Author(s) :
Sungyub Yoo (Univ of Pittsburgh, USA)
J. Robert Boston (Univ of Pittsburgh, USA)
John D. Durrant (Univ of Pittsburgh, USA)
Kristie Kovacyk (Univ of Pittsburgh, USA)
Stacey Karn (Univ of Pittsburgh, USA)
Susan Shaiman (Univ of Pittsburgh, USA)
Amro El-Jaroudi (Univ of Pittsburgh, USA)
Ching-Chung Li (Univ of Pittsburgh, USA)
Abstract : It is generally recognized that consonants are more critical than vowels to speech intelligibility, but we suggest that important information is contained in transient speech components, rather than the quasi-steady-state components of both consonants and vowels.
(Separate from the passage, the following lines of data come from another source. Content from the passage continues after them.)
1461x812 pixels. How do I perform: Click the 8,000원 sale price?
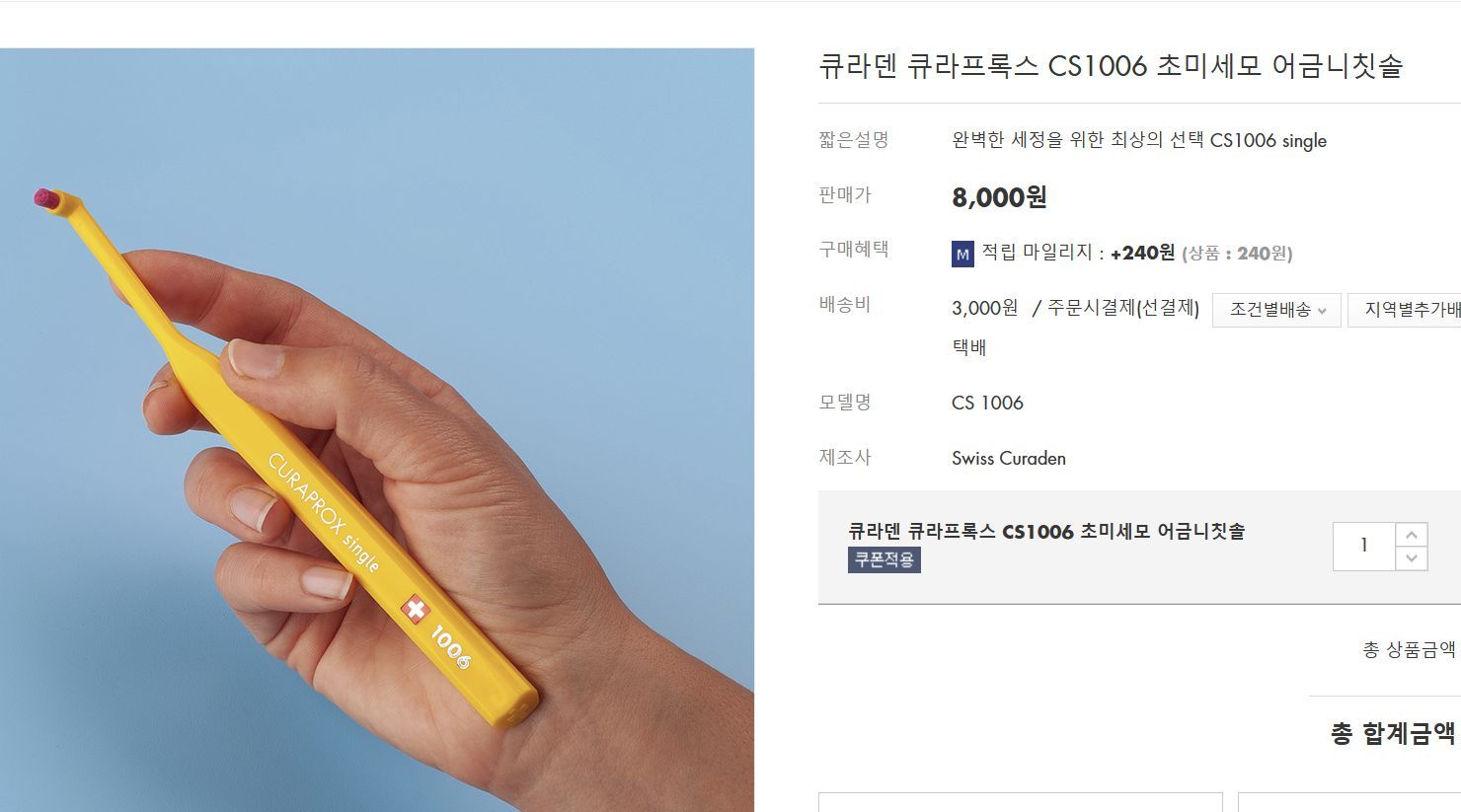[x=999, y=196]
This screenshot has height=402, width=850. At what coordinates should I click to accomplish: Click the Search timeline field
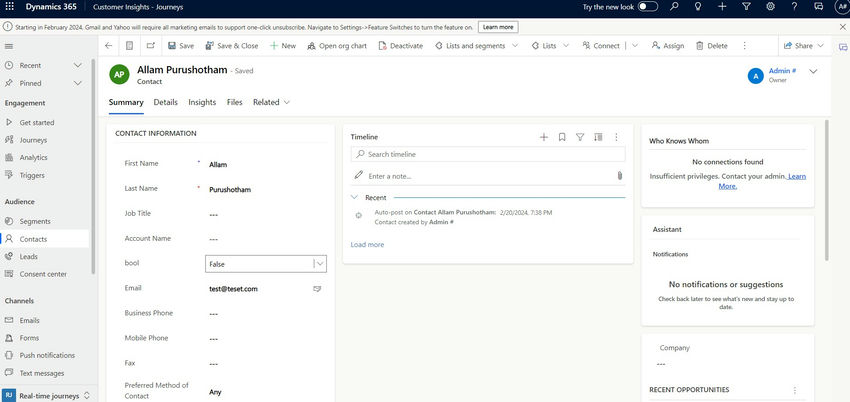(x=488, y=155)
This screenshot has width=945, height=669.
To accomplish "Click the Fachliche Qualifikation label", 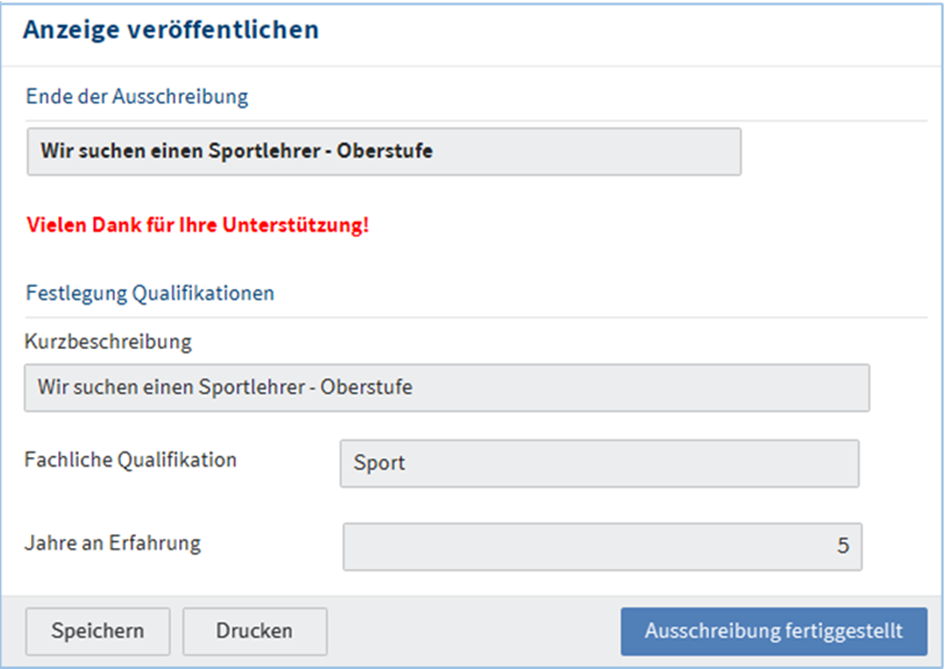I will (x=130, y=460).
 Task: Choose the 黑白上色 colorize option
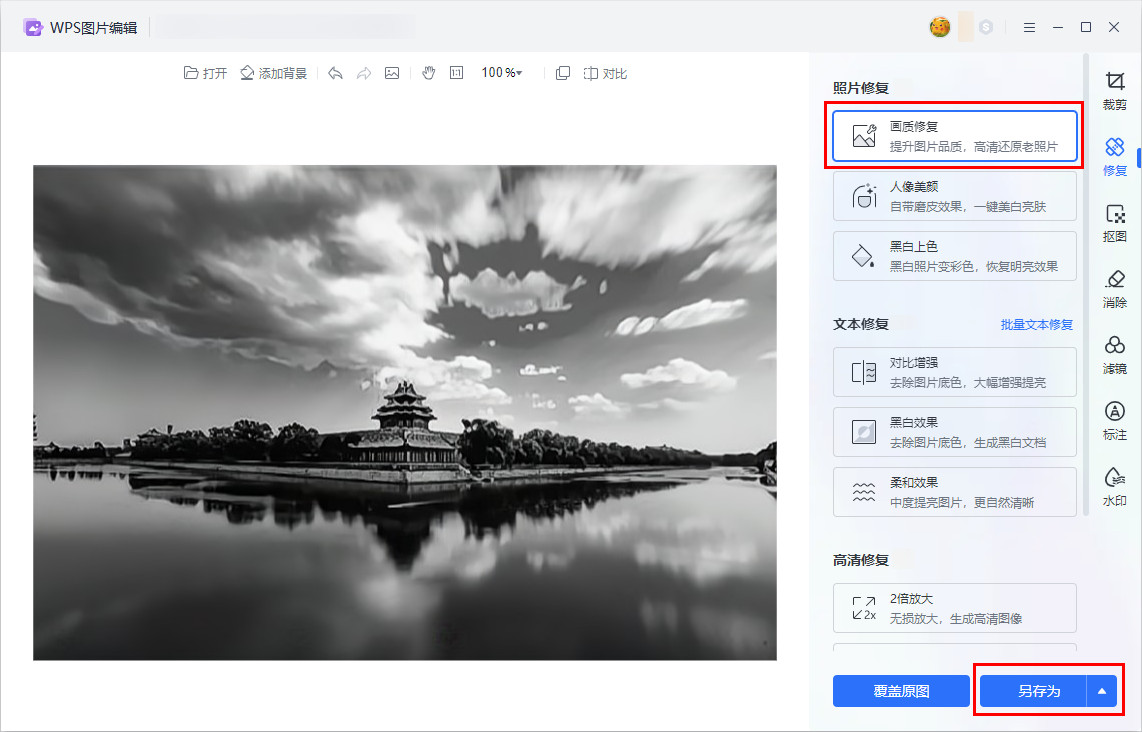pos(954,256)
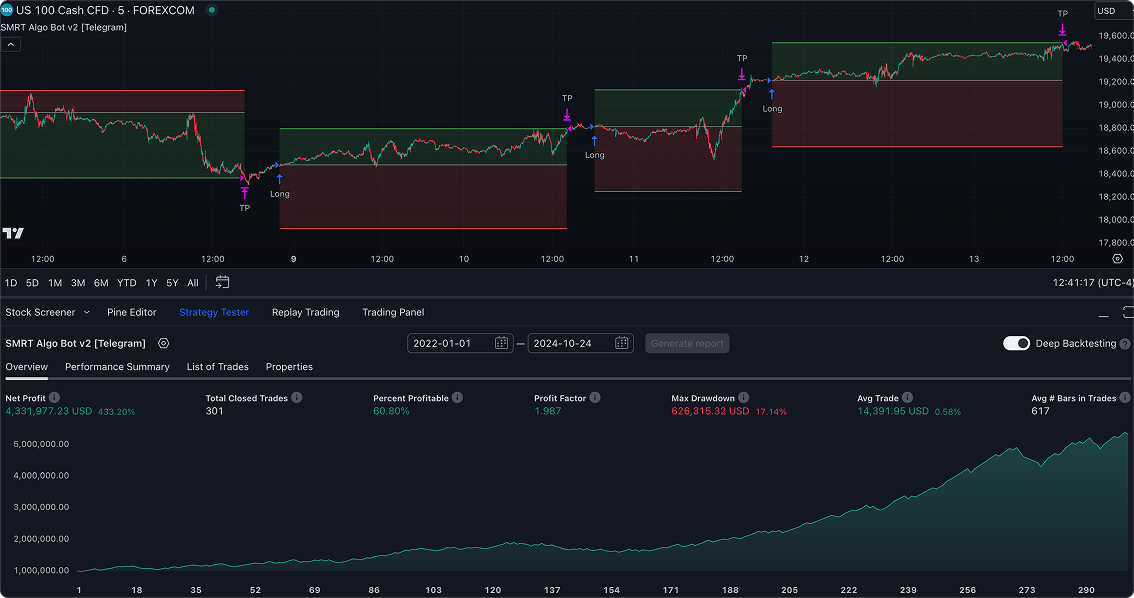
Task: Expand the Stock Screener dropdown arrow
Action: click(x=86, y=312)
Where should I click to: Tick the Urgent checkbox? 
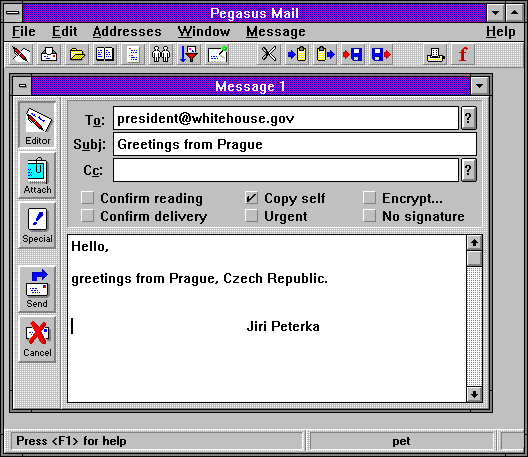(x=252, y=216)
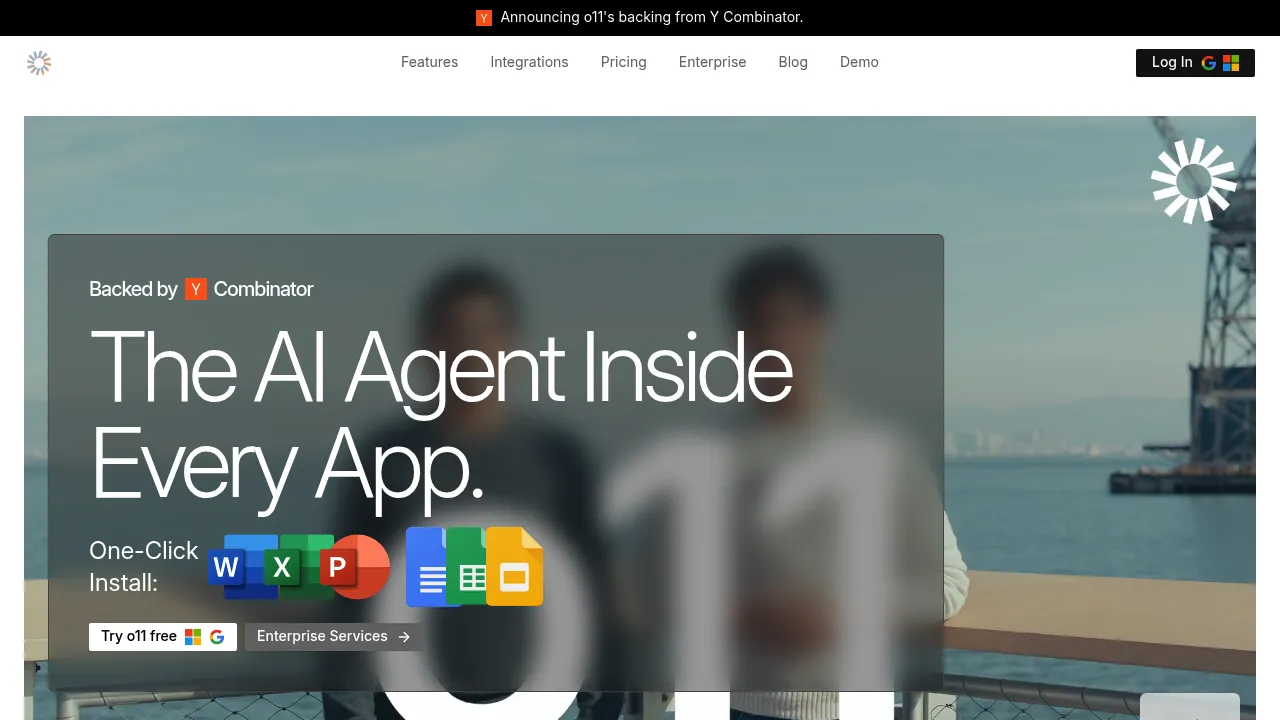Click the Y Combinator logo in banner

484,18
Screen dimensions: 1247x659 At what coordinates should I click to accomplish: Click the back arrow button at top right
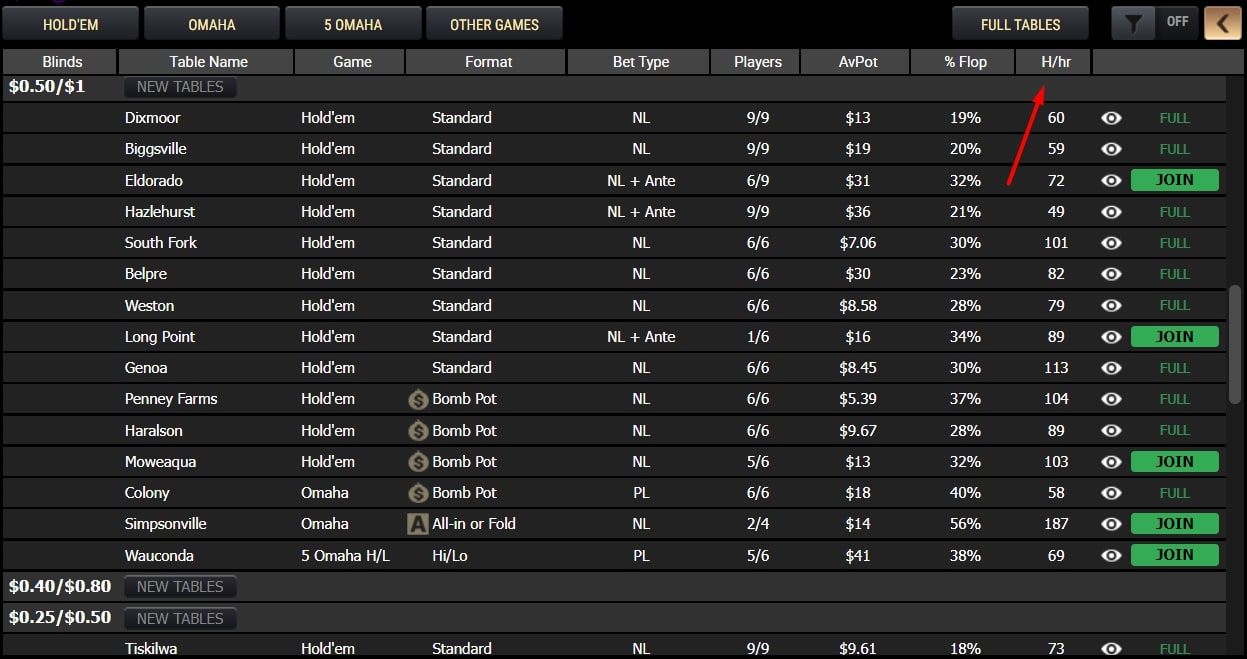[1222, 23]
Fixed-frequency filters cannot uniquely separate transients from the more steady-state vowel formants and consonant hubs, even though the former are predominately low frequency and the latter, high frequency. To study the relative speech intelligibility of the transient versus steady-state components, we employed an algorithm based on time-frequency analysis to extract quasi-steady-state energy from the speech signal, leaving a residual signal of predominantly transient components. Psychometric functions were measured for speech recognition of processed and unprocessed monosyllabic words. The transient components were found to account for approximately 2% of the energy of the original speech, yet were nearly equally intelligible. As hypothesized, the quasi-steady-state components contained much greater energy while providing significantly less intelligibility.